**JOB**:
Copy every one of the records below word for word, keeping each line unchanged.

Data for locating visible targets
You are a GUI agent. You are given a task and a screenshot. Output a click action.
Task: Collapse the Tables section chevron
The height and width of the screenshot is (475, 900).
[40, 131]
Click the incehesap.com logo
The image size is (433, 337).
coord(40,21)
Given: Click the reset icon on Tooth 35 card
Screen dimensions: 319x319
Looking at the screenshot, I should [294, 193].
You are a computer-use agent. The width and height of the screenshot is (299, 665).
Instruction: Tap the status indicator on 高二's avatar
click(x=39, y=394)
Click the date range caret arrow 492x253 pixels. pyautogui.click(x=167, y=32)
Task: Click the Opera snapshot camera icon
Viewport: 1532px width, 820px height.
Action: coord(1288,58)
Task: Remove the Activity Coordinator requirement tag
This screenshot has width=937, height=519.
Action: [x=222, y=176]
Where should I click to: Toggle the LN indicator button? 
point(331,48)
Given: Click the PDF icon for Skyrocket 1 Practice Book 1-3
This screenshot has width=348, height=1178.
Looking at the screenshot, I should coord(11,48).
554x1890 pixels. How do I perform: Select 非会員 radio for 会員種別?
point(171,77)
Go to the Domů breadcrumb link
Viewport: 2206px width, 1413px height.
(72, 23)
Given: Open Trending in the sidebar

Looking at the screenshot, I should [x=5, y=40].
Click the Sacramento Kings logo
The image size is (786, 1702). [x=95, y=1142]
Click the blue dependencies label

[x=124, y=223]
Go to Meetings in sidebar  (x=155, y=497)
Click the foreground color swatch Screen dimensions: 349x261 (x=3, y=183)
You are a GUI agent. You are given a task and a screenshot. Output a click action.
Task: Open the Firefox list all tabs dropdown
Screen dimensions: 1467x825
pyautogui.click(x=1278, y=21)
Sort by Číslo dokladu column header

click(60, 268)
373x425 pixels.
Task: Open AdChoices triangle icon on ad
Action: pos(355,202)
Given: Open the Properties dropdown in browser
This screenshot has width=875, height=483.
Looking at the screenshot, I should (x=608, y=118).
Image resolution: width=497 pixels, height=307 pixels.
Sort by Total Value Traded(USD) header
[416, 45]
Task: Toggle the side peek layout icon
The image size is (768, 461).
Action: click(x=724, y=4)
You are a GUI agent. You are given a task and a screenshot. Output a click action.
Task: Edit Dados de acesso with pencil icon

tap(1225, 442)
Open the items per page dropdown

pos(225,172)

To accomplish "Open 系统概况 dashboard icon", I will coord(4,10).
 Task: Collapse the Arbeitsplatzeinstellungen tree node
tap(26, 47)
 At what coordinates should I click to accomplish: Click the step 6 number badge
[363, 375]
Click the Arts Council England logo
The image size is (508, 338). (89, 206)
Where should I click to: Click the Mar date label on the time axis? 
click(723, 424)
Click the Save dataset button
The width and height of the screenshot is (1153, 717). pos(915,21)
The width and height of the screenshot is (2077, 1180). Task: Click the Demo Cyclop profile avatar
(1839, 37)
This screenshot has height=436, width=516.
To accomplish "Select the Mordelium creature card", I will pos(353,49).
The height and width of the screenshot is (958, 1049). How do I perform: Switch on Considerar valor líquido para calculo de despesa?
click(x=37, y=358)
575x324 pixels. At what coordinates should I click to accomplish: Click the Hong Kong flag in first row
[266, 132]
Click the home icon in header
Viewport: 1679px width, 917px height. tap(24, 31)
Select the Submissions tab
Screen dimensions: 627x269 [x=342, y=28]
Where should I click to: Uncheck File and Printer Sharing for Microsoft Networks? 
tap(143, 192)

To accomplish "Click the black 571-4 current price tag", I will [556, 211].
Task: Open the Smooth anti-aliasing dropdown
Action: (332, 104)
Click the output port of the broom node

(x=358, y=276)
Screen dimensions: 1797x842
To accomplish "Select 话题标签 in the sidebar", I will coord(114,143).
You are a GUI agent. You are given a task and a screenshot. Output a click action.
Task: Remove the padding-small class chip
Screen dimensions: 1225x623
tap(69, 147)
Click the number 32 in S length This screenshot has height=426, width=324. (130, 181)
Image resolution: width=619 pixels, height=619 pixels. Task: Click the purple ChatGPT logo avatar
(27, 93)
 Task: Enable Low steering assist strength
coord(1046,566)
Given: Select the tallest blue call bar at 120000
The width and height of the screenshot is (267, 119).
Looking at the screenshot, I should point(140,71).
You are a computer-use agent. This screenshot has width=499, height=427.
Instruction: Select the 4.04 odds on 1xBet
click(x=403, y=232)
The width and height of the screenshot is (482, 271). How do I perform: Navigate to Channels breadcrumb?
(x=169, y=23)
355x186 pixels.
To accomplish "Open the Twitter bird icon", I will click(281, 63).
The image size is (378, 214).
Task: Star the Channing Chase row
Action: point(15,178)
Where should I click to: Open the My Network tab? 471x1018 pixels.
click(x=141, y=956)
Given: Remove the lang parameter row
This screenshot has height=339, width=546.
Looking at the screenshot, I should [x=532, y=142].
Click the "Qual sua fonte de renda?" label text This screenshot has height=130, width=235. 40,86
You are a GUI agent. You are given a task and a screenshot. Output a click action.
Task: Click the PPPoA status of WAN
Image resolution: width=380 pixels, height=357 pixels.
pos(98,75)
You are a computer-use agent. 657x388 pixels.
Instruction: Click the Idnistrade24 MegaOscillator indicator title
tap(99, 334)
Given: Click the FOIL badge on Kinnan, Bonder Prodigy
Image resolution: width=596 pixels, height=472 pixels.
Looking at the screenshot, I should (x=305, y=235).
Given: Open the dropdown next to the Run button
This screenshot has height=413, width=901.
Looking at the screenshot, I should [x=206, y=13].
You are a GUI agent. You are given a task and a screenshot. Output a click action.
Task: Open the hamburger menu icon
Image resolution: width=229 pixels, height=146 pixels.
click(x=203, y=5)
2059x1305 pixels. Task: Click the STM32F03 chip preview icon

**EXERCISE RESPONSE**:
You are a GUI agent. You are given a task and a screenshot. Output a click action.
Task: Collapse the Tables section chevron
The height and width of the screenshot is (475, 900).
[40, 131]
Click the incehesap.com logo
The image size is (433, 337).
coord(40,21)
Given: Click the reset icon on Tooth 35 card
Screen dimensions: 319x319
Looking at the screenshot, I should [294, 193].
You are a computer-use agent. The width and height of the screenshot is (299, 665).
Instruction: Tap the status indicator on 高二's avatar
click(x=39, y=394)
Click the date range caret arrow 492x253 pixels. pyautogui.click(x=167, y=32)
Task: Click the Opera snapshot camera icon
Viewport: 1532px width, 820px height.
Action: coord(1288,58)
Task: Remove the Activity Coordinator requirement tag
This screenshot has width=937, height=519.
Action: [x=222, y=176]
Where should I click to: Toggle the LN indicator button? 
point(331,48)
Given: Click the PDF icon for Skyrocket 1 Practice Book 1-3
This screenshot has width=348, height=1178.
Looking at the screenshot, I should coord(11,48).
554x1890 pixels. How do I perform: Select 非会員 radio for 会員種別?
point(171,77)
Go to the Domů breadcrumb link
Viewport: 2206px width, 1413px height.
(72, 23)
Given: Open Trending in the sidebar

Looking at the screenshot, I should [x=5, y=40].
Click the Sacramento Kings logo
The image size is (786, 1702). [x=95, y=1142]
Click the blue dependencies label

[x=124, y=223]
Go to Meetings in sidebar  (x=155, y=497)
Click the foreground color swatch Screen dimensions: 349x261 (x=3, y=183)
You are a GUI agent. You are given a task and a screenshot. Output a click action.
Task: Open the Firefox list all tabs dropdown
Screen dimensions: 1467x825
pyautogui.click(x=1278, y=21)
Sort by Číslo dokladu column header

click(60, 268)
373x425 pixels.
Task: Open AdChoices triangle icon on ad
Action: pos(355,202)
Given: Open the Properties dropdown in browser
This screenshot has width=875, height=483.
Looking at the screenshot, I should (x=608, y=118).
Image resolution: width=497 pixels, height=307 pixels.
Sort by Total Value Traded(USD) header
[416, 45]
Task: Toggle the side peek layout icon
The image size is (768, 461).
Action: click(x=724, y=4)
You are a GUI agent. You are given a task and a screenshot. Output a click action.
Task: Edit Dados de acesso with pencil icon

tap(1225, 442)
Open the items per page dropdown

pos(225,172)

To accomplish "Open 系统概况 dashboard icon", I will coord(4,10).
 Task: Collapse the Arbeitsplatzeinstellungen tree node
tap(26, 47)
 At what coordinates should I click to accomplish: Click the step 6 number badge
[363, 375]
Click the Arts Council England logo
The image size is (508, 338). (89, 206)
Where should I click to: Click the Mar date label on the time axis? 
click(723, 424)
Click the Save dataset button
The width and height of the screenshot is (1153, 717). pos(915,21)
The width and height of the screenshot is (2077, 1180). Task: Click the Demo Cyclop profile avatar
(1839, 37)
This screenshot has height=436, width=516.
To accomplish "Select the Mordelium creature card", I will pos(353,49).
The height and width of the screenshot is (958, 1049). How do I perform: Switch on Considerar valor líquido para calculo de despesa?
click(x=37, y=358)
575x324 pixels. At what coordinates should I click to accomplish: Click the Hong Kong flag in first row
[266, 132]
Click the home icon in header
Viewport: 1679px width, 917px height. tap(24, 31)
Select the Submissions tab
Screen dimensions: 627x269 [x=342, y=28]
Where should I click to: Uncheck File and Printer Sharing for Microsoft Networks? 
tap(143, 192)

To accomplish "Click the black 571-4 current price tag", I will [556, 211].
Task: Open the Smooth anti-aliasing dropdown
Action: (332, 104)
Click the output port of the broom node

(x=358, y=276)
Screen dimensions: 1797x842
To accomplish "Select 话题标签 in the sidebar", I will coord(114,143).
You are a GUI agent. You are given a task and a screenshot. Output a click action.
Task: Remove the padding-small class chip
Screen dimensions: 1225x623
tap(69, 147)
Click the number 32 in S length This screenshot has height=426, width=324. (130, 181)
Image resolution: width=619 pixels, height=619 pixels. Task: Click the purple ChatGPT logo avatar
(27, 93)
 Task: Enable Low steering assist strength
coord(1046,566)
Given: Select the tallest blue call bar at 120000
The width and height of the screenshot is (267, 119).
Looking at the screenshot, I should point(140,71).
You are a computer-use agent. This screenshot has width=499, height=427.
Instruction: Select the 4.04 odds on 1xBet
click(x=403, y=232)
The width and height of the screenshot is (482, 271). How do I perform: Navigate to Channels breadcrumb?
(x=169, y=23)
355x186 pixels.
To accomplish "Open the Twitter bird icon", I will click(281, 63).
The image size is (378, 214).
Task: Star the Channing Chase row
Action: point(15,178)
Where should I click to: Open the My Network tab? 471x1018 pixels.
click(x=141, y=956)
Given: Remove the lang parameter row
This screenshot has height=339, width=546.
Looking at the screenshot, I should [x=532, y=142].
Click the "Qual sua fonte de renda?" label text This screenshot has height=130, width=235. 40,86
You are a GUI agent. You are given a task and a screenshot. Output a click action.
Task: Click the PPPoA status of WAN
Image resolution: width=380 pixels, height=357 pixels.
pos(98,75)
You are a computer-use agent. 657x388 pixels.
Instruction: Click the Idnistrade24 MegaOscillator indicator title
tap(99, 334)
Given: Click the FOIL badge on Kinnan, Bonder Prodigy
Image resolution: width=596 pixels, height=472 pixels.
Looking at the screenshot, I should (x=305, y=235).
Given: Open the dropdown next to the Run button
This screenshot has height=413, width=901.
Looking at the screenshot, I should [x=206, y=13].
You are a GUI agent. You are given a task and a screenshot. Output a click action.
Task: Open the hamburger menu icon
Image resolution: width=229 pixels, height=146 pixels.
click(x=203, y=5)
2059x1305 pixels. Task: Click the STM32F03 chip preview icon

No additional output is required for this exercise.